Given records:
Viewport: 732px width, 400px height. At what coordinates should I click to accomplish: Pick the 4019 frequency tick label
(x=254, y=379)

---

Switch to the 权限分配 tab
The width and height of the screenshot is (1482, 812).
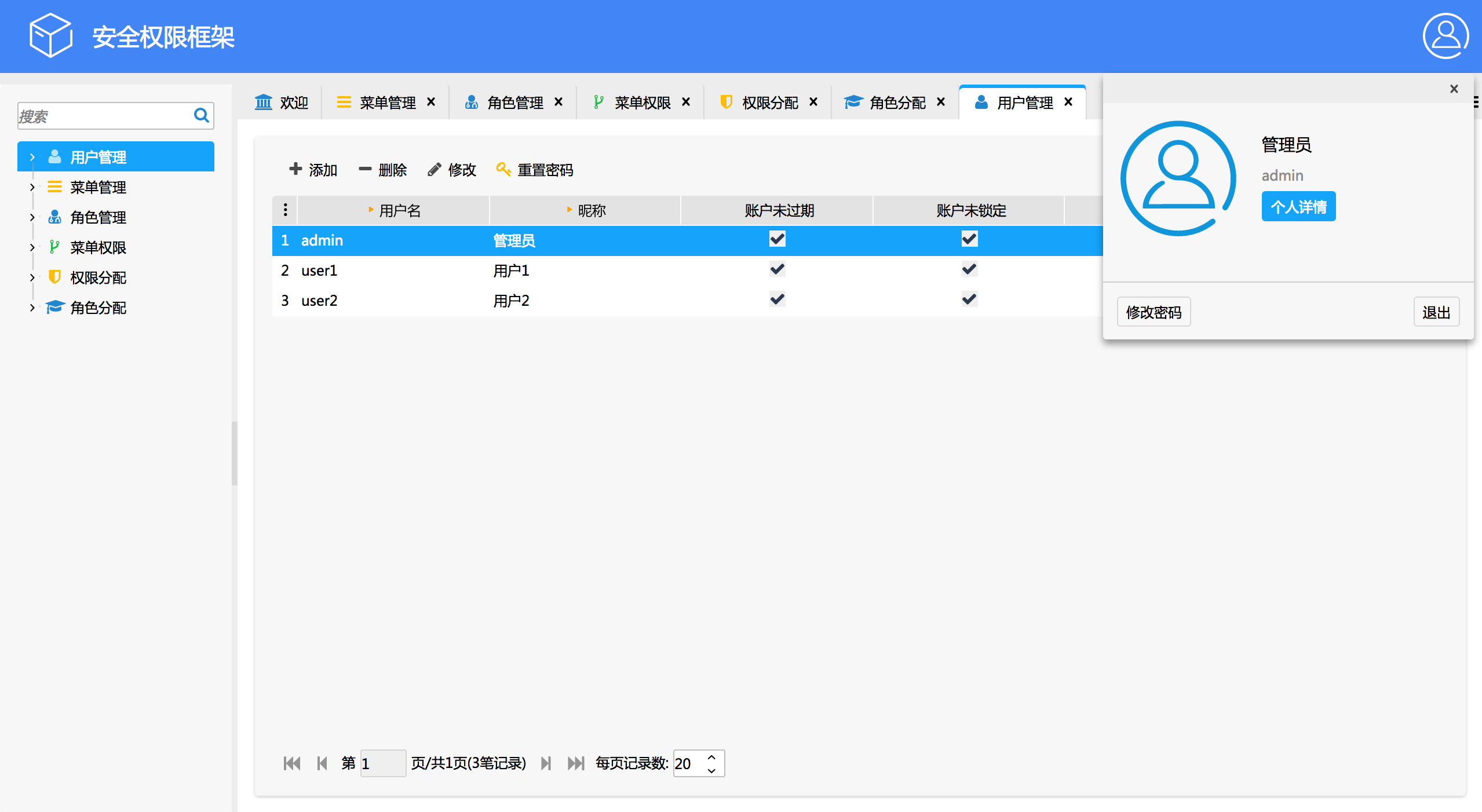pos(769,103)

--

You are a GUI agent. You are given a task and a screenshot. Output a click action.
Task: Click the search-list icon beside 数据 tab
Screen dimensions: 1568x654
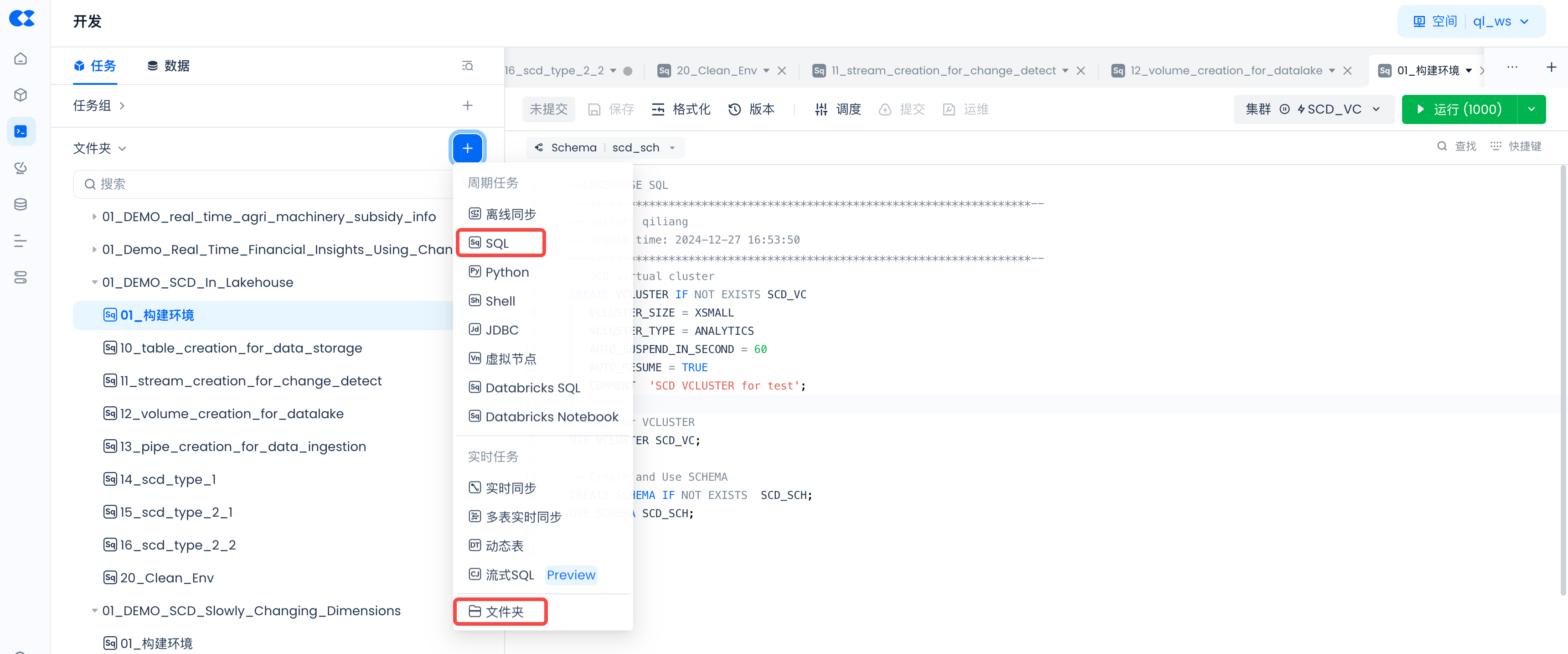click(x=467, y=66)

Brief: Repeat the entries verbatim from the line containing "Viewport: 732px width, 400px" to the line containing "(x=254, y=379)", including both of those lines.

Result for this task:
Viewport: 732px width, 400px height. At what coordinates should I click to accomplish: Pick the 4019 frequency tick label
(x=254, y=379)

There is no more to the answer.